That’s not what we as parents want. The problem lies in our own feelings about money. Many parents are reluctant to talk about money with their children. We fear having to reveal too much personal information to our loud mouthed children. Nobody wants their children to run off and tell their friends how much money mommy and daddy made last year or how much we paid for our house.

Another big fear is having to admit our own mistakes with money. No one has gone through their entire lives without making a mistake or two with money. It could be debt, overspending, lack of savings, low credit scores, whatever, but we all have areas of our financial lives that we know we could improve upon. Admitting that to a child can be hard to do. You don’t want your child to make the same mistakes you made. It’s best to look upon your weaknesses as examples of consequences and what can happen when they make the wrong decision. Use situations like these as teaching tools of what not to do.

Overcoming this fear of talking with our children about money is the critical first step we must take in teaching our kids about money. Children learn about money way before their first credit card or savings account. They pick up bits and pieces every day. Parents reactions to everyday bills, taking money out of the ATM, and using coupons at the store are all examples of everyday interactions with money our children are learning from.

So it makes sense to speak with our children early and often about money. Just how early is a parent’s personal decision. But starting when they learn to count isn’t a bad choice. Little kids are conservative by nature when it comes to money. As soon as kids learn that money buys them items they want like toys and candy, they begin to stockpile every coin they can get their hands onto. How this natural reaction is encouraged and reflected upon can influence how your child manages their money in adulthood.
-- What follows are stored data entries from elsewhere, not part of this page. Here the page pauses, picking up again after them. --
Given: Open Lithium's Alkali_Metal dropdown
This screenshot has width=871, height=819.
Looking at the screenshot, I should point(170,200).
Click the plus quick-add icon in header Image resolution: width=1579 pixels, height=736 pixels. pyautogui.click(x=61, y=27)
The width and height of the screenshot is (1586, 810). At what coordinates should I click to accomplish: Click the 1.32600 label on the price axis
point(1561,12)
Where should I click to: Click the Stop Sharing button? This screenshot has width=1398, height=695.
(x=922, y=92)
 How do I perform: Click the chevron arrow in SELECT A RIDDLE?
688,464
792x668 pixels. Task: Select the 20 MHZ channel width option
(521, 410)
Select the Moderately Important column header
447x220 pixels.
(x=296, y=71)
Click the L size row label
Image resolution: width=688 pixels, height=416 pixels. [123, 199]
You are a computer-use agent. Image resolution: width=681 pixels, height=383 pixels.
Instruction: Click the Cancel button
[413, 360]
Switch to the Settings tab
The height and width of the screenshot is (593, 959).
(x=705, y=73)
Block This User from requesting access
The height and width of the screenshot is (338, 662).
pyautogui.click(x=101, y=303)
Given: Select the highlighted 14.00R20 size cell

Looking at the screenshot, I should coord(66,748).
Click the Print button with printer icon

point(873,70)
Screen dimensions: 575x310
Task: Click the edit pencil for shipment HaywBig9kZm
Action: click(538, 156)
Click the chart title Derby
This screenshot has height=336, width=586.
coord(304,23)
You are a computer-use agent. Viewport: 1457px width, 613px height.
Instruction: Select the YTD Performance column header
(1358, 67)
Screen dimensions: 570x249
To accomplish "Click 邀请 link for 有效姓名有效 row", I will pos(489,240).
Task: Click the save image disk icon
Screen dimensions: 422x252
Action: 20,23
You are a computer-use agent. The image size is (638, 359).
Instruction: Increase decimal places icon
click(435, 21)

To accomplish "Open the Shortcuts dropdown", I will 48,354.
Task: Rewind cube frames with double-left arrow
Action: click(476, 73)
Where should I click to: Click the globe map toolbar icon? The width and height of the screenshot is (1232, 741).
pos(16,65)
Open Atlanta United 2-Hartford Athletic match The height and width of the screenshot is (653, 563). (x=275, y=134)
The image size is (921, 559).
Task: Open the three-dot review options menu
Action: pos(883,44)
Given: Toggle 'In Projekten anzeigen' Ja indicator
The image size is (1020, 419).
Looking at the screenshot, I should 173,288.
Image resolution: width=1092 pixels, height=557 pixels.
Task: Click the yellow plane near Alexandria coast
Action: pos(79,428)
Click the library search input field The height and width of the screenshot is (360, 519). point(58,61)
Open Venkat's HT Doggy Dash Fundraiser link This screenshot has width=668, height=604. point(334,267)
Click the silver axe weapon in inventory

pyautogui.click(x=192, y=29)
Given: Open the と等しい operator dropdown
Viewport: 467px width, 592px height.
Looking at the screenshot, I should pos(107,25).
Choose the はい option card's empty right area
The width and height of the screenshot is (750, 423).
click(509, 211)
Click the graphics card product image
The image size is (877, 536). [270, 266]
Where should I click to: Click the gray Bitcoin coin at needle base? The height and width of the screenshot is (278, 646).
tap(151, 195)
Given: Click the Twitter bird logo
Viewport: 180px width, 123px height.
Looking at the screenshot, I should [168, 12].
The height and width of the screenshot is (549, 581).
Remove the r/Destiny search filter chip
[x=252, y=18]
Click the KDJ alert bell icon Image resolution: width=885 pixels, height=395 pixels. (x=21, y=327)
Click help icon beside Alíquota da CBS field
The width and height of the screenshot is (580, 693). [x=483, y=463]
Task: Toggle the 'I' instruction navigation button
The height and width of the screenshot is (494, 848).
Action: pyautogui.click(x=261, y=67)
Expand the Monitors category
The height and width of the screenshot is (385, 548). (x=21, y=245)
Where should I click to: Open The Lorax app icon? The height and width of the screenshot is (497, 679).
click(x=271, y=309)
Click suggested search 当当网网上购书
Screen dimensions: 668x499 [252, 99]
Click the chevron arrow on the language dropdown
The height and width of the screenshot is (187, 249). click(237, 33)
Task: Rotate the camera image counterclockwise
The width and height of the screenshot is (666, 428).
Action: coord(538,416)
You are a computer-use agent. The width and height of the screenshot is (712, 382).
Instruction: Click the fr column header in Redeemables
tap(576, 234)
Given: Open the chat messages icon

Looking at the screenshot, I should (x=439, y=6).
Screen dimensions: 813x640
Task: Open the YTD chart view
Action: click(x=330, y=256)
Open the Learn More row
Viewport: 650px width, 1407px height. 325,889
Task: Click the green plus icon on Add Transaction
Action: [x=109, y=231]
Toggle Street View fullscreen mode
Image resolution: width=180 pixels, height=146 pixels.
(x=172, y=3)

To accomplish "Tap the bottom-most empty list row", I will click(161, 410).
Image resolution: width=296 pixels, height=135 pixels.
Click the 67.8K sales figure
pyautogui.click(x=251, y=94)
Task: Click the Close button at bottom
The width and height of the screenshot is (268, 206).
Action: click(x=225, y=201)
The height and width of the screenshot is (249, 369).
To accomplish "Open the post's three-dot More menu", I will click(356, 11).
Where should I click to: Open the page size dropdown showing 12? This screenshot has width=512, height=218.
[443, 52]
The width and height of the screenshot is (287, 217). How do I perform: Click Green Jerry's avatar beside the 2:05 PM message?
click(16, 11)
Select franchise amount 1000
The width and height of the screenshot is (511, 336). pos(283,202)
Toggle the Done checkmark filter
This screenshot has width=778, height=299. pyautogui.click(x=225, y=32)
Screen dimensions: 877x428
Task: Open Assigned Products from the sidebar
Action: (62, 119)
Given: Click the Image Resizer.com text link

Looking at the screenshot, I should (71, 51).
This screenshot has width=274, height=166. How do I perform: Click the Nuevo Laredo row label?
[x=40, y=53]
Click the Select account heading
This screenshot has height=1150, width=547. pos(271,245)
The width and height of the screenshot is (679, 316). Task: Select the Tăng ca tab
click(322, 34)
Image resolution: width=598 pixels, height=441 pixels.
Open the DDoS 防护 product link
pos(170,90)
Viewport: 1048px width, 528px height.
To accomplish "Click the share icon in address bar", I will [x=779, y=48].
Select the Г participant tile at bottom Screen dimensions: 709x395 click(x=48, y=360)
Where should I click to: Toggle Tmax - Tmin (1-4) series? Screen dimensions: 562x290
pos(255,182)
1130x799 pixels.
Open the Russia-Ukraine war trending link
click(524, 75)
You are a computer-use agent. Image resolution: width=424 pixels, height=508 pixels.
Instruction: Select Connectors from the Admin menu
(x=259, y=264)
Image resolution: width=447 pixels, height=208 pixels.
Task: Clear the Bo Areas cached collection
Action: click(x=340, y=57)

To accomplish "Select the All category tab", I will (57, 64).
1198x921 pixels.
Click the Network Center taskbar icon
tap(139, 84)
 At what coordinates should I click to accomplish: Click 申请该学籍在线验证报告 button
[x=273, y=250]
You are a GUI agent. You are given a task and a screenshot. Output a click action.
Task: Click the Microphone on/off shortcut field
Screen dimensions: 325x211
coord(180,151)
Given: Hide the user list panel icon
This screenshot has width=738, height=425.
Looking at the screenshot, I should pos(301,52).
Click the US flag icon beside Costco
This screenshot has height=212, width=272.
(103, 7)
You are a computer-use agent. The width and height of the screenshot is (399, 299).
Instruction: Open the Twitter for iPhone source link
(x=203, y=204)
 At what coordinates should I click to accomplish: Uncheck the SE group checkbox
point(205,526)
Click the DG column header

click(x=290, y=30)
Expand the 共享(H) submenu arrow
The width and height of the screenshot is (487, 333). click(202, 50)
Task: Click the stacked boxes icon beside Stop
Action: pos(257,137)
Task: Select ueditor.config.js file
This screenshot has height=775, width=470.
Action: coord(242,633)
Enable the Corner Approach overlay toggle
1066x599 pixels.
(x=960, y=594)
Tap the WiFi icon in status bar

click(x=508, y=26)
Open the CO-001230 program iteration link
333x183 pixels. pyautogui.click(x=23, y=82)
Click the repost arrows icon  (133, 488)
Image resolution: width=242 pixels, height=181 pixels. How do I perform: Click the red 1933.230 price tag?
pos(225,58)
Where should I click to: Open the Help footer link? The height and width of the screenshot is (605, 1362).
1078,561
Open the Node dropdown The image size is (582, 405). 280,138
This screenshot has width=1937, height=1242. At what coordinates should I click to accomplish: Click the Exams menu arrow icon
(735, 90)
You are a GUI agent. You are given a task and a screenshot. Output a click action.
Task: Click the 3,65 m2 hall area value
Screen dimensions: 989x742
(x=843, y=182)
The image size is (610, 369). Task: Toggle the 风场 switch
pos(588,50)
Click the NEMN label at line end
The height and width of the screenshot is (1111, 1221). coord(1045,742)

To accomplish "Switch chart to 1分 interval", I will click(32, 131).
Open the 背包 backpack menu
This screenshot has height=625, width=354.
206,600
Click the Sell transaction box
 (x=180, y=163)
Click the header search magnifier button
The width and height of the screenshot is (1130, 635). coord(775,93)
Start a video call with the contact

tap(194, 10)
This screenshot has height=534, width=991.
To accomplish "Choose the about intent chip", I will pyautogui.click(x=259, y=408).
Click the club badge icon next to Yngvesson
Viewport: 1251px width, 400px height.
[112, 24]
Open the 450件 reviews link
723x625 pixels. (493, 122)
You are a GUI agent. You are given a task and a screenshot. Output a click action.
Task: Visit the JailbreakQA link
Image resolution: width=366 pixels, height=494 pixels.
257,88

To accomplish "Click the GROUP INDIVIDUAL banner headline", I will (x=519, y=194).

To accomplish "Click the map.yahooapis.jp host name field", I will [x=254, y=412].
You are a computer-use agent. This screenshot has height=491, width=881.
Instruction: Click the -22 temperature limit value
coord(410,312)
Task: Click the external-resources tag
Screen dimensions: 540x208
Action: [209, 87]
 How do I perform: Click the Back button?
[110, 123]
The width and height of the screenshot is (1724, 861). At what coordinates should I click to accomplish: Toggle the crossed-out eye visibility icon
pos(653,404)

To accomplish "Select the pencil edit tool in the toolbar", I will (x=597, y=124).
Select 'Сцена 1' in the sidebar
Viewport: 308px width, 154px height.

One of the earliest lessons you should teach your children is where money comes from. Little kids may realize that money doesn’t grow on trees but they may be confused as to its actual origination. For all they know money grows out of ATM’s since that’s likely the only place they’ve ever seen it come out of. I remember when my little cousin thought the ATM was some sort of mystical machine that handed money out to people who knew the magic word. That’s why it’s important to communicate to your child that a good days work brings about a good days pay not magic. The value placed on this principle can determine your child’s financial success later in life.

A great budgeting exercise for kids is to use the envelope method. Use 12 envelopes to represent each month of the year. Have your child keep a running tally of what they spend their money on each month and how much they are able to save. This is a great way for young children to examine their spending and budgeting habits early on.

You can use everyday activities as teachable moments. When paying bills each week educate your child about covering all bills that arrive at different times of the month, interest rates and how late payments can impact your credit score. A trip to any store can be an opportunity to illustrate value and price comparison. When your teen gets their driver’s license take the time to talk about the importance of insurance and appropriate levels of coverage.

Basically there are four main topics you want to cover with your child when it comes to discussing money.

1.    Savings. Try to instill in your child your beliefs about proper saving levels. Teaching a child early on the importance of saving twenty percent of any money they earn will more than likely carry over into adulthood. Good behaviors like this help ensure financial success as your child ages.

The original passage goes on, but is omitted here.